_What to produce_
Among the lines of data below, reproduce only those from the one with "Contact (761, 2018)" through the one with "Polaroid SX70 |", exactly as they stand, both ends included.

*** Block opens ***

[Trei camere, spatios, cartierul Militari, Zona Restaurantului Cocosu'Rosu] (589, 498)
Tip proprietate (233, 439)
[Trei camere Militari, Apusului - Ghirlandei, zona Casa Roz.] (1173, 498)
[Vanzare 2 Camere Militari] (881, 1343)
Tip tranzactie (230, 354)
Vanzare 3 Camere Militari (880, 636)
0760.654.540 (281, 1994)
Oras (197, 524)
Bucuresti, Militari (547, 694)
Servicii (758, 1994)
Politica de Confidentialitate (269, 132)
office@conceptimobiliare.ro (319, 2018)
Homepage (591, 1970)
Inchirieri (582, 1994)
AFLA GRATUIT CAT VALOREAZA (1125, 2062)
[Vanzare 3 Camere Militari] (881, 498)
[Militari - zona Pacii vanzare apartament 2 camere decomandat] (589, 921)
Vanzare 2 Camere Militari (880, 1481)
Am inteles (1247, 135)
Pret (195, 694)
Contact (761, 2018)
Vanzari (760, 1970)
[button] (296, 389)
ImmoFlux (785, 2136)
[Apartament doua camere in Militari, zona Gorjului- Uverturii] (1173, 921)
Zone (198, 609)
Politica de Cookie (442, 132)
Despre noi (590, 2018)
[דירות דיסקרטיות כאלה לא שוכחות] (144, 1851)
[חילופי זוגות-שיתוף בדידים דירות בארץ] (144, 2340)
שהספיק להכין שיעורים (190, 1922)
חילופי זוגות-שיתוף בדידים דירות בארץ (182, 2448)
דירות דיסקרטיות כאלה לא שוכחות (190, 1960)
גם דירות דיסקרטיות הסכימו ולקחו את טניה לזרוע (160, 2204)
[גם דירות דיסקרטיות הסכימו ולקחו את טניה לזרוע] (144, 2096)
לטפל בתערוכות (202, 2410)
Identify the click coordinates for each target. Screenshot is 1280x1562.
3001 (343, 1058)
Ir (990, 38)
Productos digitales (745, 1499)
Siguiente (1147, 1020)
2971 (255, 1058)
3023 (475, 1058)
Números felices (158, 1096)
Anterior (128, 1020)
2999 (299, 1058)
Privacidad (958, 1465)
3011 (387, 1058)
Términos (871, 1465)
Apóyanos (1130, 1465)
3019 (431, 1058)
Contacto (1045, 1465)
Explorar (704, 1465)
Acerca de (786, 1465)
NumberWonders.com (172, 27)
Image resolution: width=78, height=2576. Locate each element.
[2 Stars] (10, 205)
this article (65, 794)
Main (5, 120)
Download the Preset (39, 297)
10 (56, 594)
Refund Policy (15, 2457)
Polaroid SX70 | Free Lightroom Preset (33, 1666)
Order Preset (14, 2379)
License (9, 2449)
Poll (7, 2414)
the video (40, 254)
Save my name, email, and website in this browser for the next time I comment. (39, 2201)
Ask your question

*** Block closes ***

_Written answer_
Contact (761, 2018)
Vanzari (760, 1970)
[button] (296, 389)
ImmoFlux (785, 2136)
[Apartament doua camere in Militari, zona Gorjului- Uverturii] (1173, 921)
Zone (198, 609)
Politica de Cookie (442, 132)
Despre noi (590, 2018)
[דירות דיסקרטיות כאלה לא שוכחות] (144, 1851)
[חילופי זוגות-שיתוף בדידים דירות בארץ] (144, 2340)
שהספיק להכין שיעורים (190, 1922)
חילופי זוגות-שיתוף בדידים דירות בארץ (182, 2448)
דירות דיסקרטיות כאלה לא שוכחות (190, 1960)
גם דירות דיסקרטיות הסכימו ולקחו את טניה לזרוע (160, 2204)
[גם דירות דיסקרטיות הסכימו ולקחו את טניה לזרוע] (144, 2096)
לטפל בתערוכות (202, 2410)
Identify the click coordinates for each target. Screenshot is 1280x1562.
3001 (343, 1058)
Ir (990, 38)
Productos digitales (745, 1499)
Siguiente (1147, 1020)
2971 (255, 1058)
3023 (475, 1058)
Números felices (158, 1096)
Anterior (128, 1020)
2999 (299, 1058)
Privacidad (958, 1465)
3011 (387, 1058)
Términos (871, 1465)
Apóyanos (1130, 1465)
3019 (431, 1058)
Contacto (1045, 1465)
Explorar (704, 1465)
Acerca de (786, 1465)
NumberWonders.com (172, 27)
Image resolution: width=78, height=2576. Locate each element.
[2 Stars] (10, 205)
this article (65, 794)
Main (5, 120)
Download the Preset (39, 297)
10 (56, 594)
Refund Policy (15, 2457)
Polaroid SX70 | Free Lightroom Preset (33, 1666)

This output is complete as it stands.